### Text excerpt ###
It could not have taken place without the Atlantic victory to which Coastal Command made such a magnificent contribution.

The victory so handsomely won had to stay won. Against such an enemy as Germany, only actual surrender could guarantee this, and surrender was still some two years away. When it arrived, it revealed how frighteningly close the battle had come to being lost again. But at the end of 1943 there was every reason for the Allies to feel pleased with themselves and their performance; it had been a record year for destruction of U-boats – 219, of which Coastal Command (and forces under its direct control) accounted for no fewer than 84. The crow was fighting the mole to some effect.

In 1944 the statistics of the war at sea show how well the work was kept up: a grand total of 1,045,629 tons of shipping sunk – a mere 13.4 per cent of the terrible total of 1942. Significantly, sinkings by U-boats fell to 773,327 tons (132 ships out of 205), and more significantly still, in the whole year sinkings by U-boats in the North Atlantic amounted to no more than 175,913 tons (31 ships). It was during this period, without doubt, that Ultra proved itself; from August 1943 onwards, the ability to read the U-boat signal traffic currently made possible interception of returning boats by aircraft and naval offensive groups, just when they believed themselves to be relatively safe. Ultra also permitted the destruction of the U-tankers (the “Milchcows”) with equal precision. It is remarkable indeed that in all this time B-Dienst, for all its brilliance, never diagnosed the fault. One reason must certainly be what has been called “trained incapacity”:

Their minds had been dragooned and regimented into the belief that Enigma was totally secure: therefore they were incapable of assessing objectively any indications that it had become insecure.

As Donald McLachlan succinctly puts it:

It is always difficult for experts to prove themselves wrong.

But Professor R. V. Jones reminds us that the blindness of B-Dienst was much increased by certain deception ploys practised against it; not least of these was the standard procedure of covering every Ultra-guided attack by ostentatious use of air patrols, so that a good reason for the ambush would readily suggest itself. Feints and decoys can be wearisome (and dangerous) work for those who have to carry them out; not least of Coastal Command’s contributions was the long haul of tiring and apparently unrewarded (certainly unexplained) hours of flying simply to register a presence. Theirs was that kind of war.

The technological see-saw continued almost to the end; new weapons and new tactics made constant appearances. On the Allied side it is worth noting the advent of three-centimetre radar (Spring 1944) and sonobuoys; the combination of these with homing torpedoes proved fatal to over-confident U-boats. But it was the Germans who made the real breakthrough in submarine warfare – as one might expect. All submarines launched during the two world wars were, in truth, incorrectly named; their true designation was “submersibles”. The true submarine, with unlimited underwater endurance and underwater speeds equivalent to those of surface ships, did not appear until the atomic-powered craft of the 1950s. But it was in 1943 and 1944 that large strides were made towards this kind of vessel.
###
- Activity list
(a) Summarize the passage on the Allied campaign against the U-boats in two sentences.
(b) Turn the paragraph of the U-boat passage that begins "The technological see-saw continued" into a short bulleted list that keeps its main facts.
### Data excerpts ###
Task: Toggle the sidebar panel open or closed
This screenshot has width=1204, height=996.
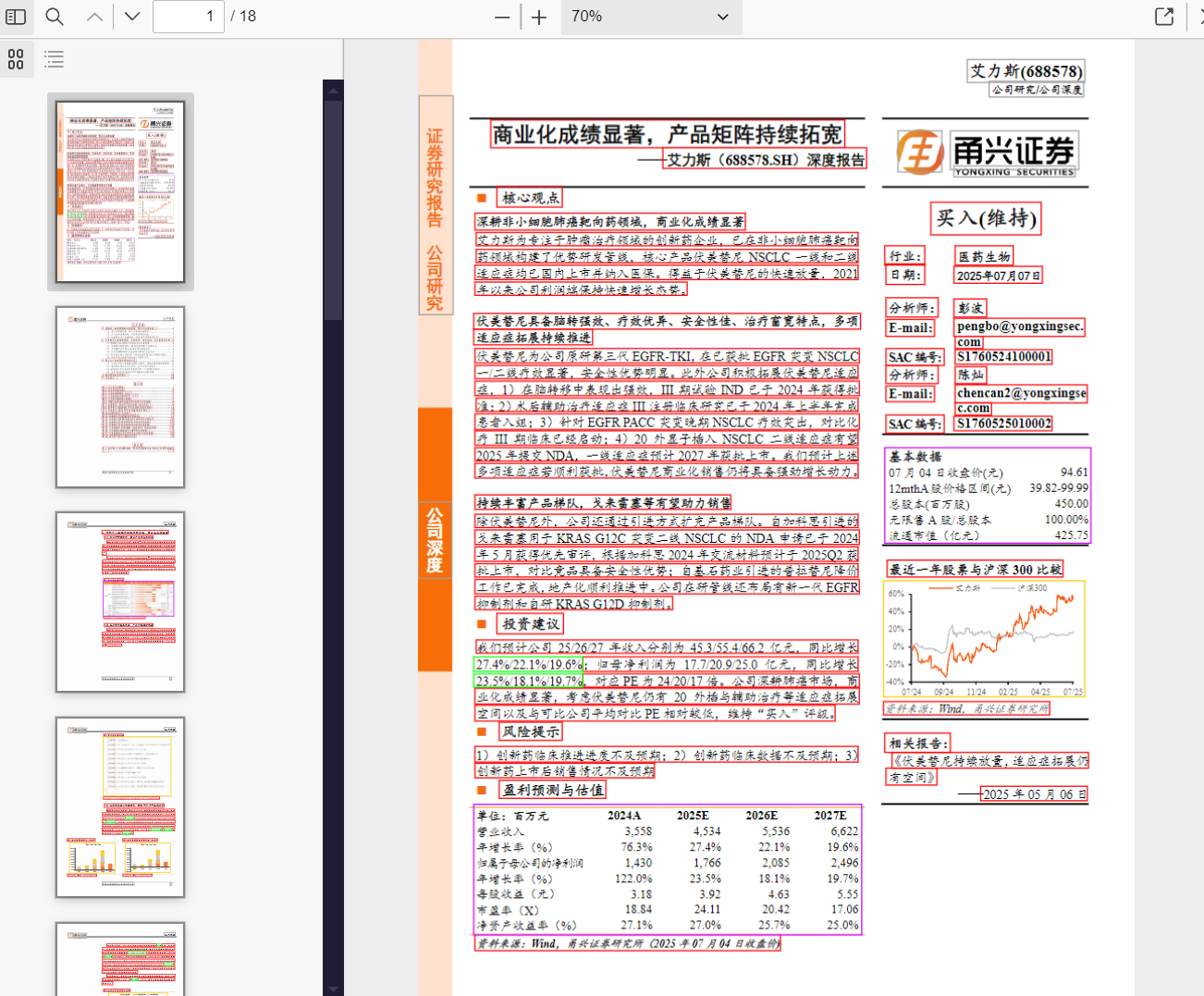Action: pyautogui.click(x=17, y=17)
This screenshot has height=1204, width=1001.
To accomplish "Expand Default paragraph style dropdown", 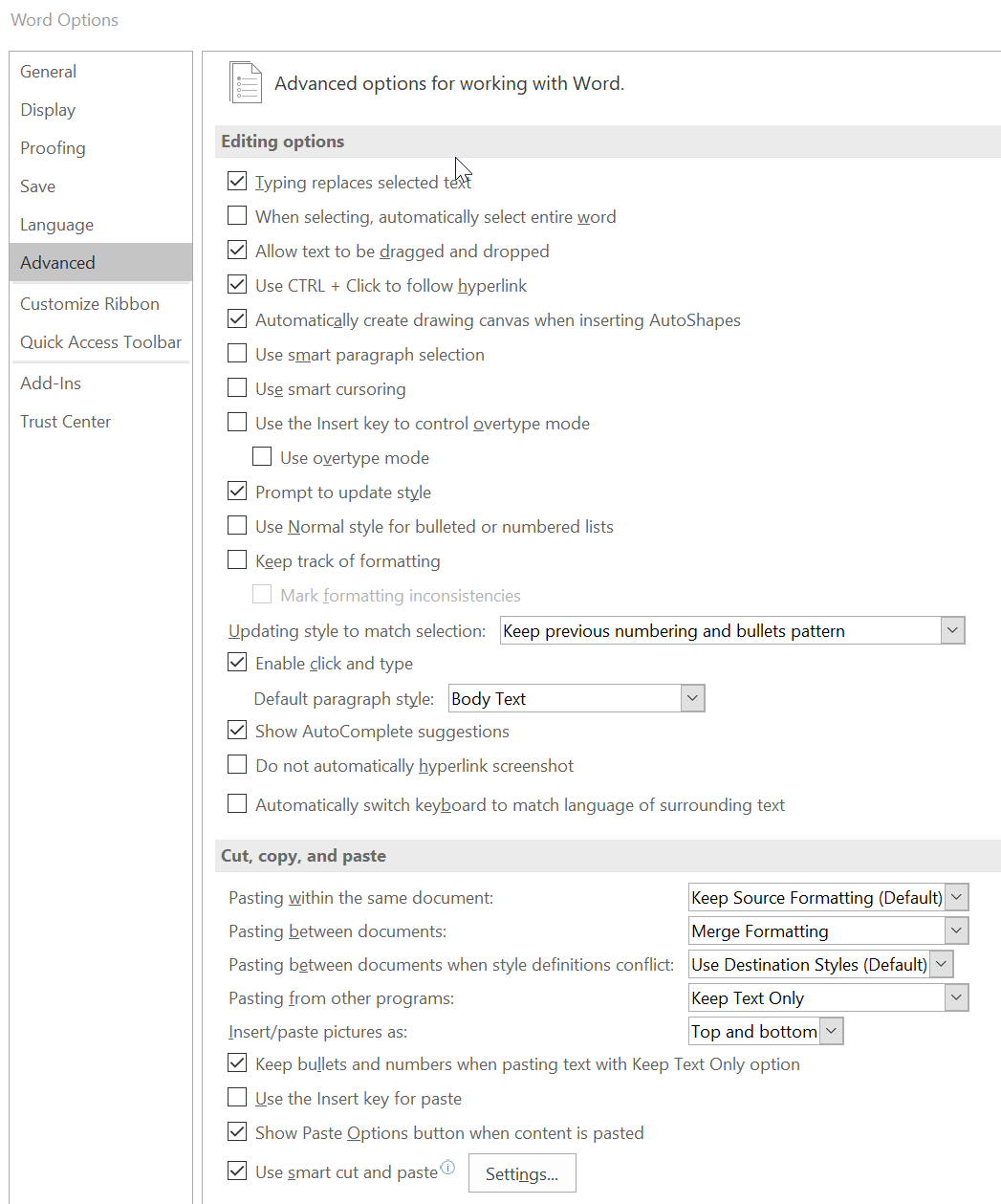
###
- Outputs for the tasks
(a) The year 1943 was a record year for destroying U-boats, with 219 sunk, of which Coastal Command and forces under its direct control accounted for 84. In 1944 shipping losses fell to 1,045,629 tons, only 13.4 percent of the 1942 total, as Ultra let aircraft and naval offensive groups intercept returning U-boats and destroy the U-tankers, while B-Dienst never diagnosed the fault.

(b)
- New weapons and new tactics kept appearing almost to the end.
- On the Allied side, three-centimeter radar (spring 1944) and sonobuoys arrived, and combined with homing torpedoes they proved fatal to over-confident U-boats.
- The Germans made the real breakthrough in submarine warfare.
- The submarines launched in both world wars were really "submersibles." The true submarine, with unlimited underwater endurance and underwater speeds equal to those of surface ships, appeared only with the atomic-powered craft of the 1950s.
- Large strides toward that kind of vessel were made in 1943 and 1944.